The problem. Quote the listing below verbatim, reproducing every line from first to last without any alteration.

---------------

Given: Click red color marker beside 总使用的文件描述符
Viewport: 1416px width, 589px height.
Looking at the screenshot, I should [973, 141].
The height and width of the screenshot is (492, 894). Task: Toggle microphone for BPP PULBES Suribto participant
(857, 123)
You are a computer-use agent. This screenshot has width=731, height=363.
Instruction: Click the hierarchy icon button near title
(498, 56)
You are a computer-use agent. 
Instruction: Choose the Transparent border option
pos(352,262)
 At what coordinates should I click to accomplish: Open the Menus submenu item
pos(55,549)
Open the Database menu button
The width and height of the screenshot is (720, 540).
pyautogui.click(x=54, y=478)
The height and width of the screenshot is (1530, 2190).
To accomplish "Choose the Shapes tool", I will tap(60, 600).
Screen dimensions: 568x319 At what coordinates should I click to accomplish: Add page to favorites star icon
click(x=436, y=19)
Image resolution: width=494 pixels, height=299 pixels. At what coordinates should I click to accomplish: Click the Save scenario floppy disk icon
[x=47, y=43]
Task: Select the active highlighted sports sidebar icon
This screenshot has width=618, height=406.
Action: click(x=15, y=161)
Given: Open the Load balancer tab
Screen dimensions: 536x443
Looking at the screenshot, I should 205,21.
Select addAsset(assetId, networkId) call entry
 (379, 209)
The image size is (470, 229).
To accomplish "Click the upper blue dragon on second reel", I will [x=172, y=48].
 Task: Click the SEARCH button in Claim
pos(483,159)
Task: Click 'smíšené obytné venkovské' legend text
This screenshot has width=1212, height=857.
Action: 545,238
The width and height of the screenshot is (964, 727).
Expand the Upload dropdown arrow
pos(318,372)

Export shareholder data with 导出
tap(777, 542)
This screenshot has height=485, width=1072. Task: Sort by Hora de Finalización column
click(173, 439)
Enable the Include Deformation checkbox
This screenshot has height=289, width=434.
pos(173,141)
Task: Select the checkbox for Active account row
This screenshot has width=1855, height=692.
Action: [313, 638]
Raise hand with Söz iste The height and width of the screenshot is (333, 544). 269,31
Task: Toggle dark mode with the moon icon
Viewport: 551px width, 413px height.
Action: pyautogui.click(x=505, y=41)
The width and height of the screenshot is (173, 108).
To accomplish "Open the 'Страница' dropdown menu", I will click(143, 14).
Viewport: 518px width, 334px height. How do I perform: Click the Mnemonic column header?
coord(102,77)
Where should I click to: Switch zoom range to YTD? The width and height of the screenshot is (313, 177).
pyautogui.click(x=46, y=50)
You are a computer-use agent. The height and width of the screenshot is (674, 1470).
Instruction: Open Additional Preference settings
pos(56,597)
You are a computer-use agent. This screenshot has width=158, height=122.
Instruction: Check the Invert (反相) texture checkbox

---------------

Expected answer.
Given: Click red color marker beside 总使用的文件描述符
Viewport: 1416px width, 589px height.
Looking at the screenshot, I should [973, 141].
The height and width of the screenshot is (492, 894). Task: Toggle microphone for BPP PULBES Suribto participant
(857, 123)
You are a computer-use agent. This screenshot has width=731, height=363.
Instruction: Click the hierarchy icon button near title
(498, 56)
You are a computer-use agent. 
Instruction: Choose the Transparent border option
pos(352,262)
 At what coordinates should I click to accomplish: Open the Menus submenu item
pos(55,549)
Open the Database menu button
The width and height of the screenshot is (720, 540).
pyautogui.click(x=54, y=478)
The height and width of the screenshot is (1530, 2190).
To accomplish "Choose the Shapes tool", I will tap(60, 600).
Screen dimensions: 568x319 At what coordinates should I click to accomplish: Add page to favorites star icon
click(x=436, y=19)
Image resolution: width=494 pixels, height=299 pixels. At what coordinates should I click to accomplish: Click the Save scenario floppy disk icon
[x=47, y=43]
Task: Select the active highlighted sports sidebar icon
This screenshot has width=618, height=406.
Action: click(x=15, y=161)
Given: Open the Load balancer tab
Screen dimensions: 536x443
Looking at the screenshot, I should 205,21.
Select addAsset(assetId, networkId) call entry
 (379, 209)
The image size is (470, 229).
To accomplish "Click the upper blue dragon on second reel", I will [x=172, y=48].
 Task: Click the SEARCH button in Claim
pos(483,159)
Task: Click 'smíšené obytné venkovské' legend text
This screenshot has width=1212, height=857.
Action: 545,238
The width and height of the screenshot is (964, 727).
Expand the Upload dropdown arrow
pos(318,372)

Export shareholder data with 导出
tap(777, 542)
This screenshot has height=485, width=1072. Task: Sort by Hora de Finalización column
click(173, 439)
Enable the Include Deformation checkbox
This screenshot has height=289, width=434.
pos(173,141)
Task: Select the checkbox for Active account row
This screenshot has width=1855, height=692.
Action: [313, 638]
Raise hand with Söz iste The height and width of the screenshot is (333, 544). 269,31
Task: Toggle dark mode with the moon icon
Viewport: 551px width, 413px height.
Action: pyautogui.click(x=505, y=41)
The width and height of the screenshot is (173, 108).
To accomplish "Open the 'Страница' dropdown menu", I will click(143, 14).
Viewport: 518px width, 334px height. How do I perform: Click the Mnemonic column header?
coord(102,77)
Where should I click to: Switch zoom range to YTD? The width and height of the screenshot is (313, 177).
pyautogui.click(x=46, y=50)
You are a computer-use agent. The height and width of the screenshot is (674, 1470).
Instruction: Open Additional Preference settings
pos(56,597)
You are a computer-use agent. This screenshot has width=158, height=122.
Instruction: Check the Invert (反相) texture checkbox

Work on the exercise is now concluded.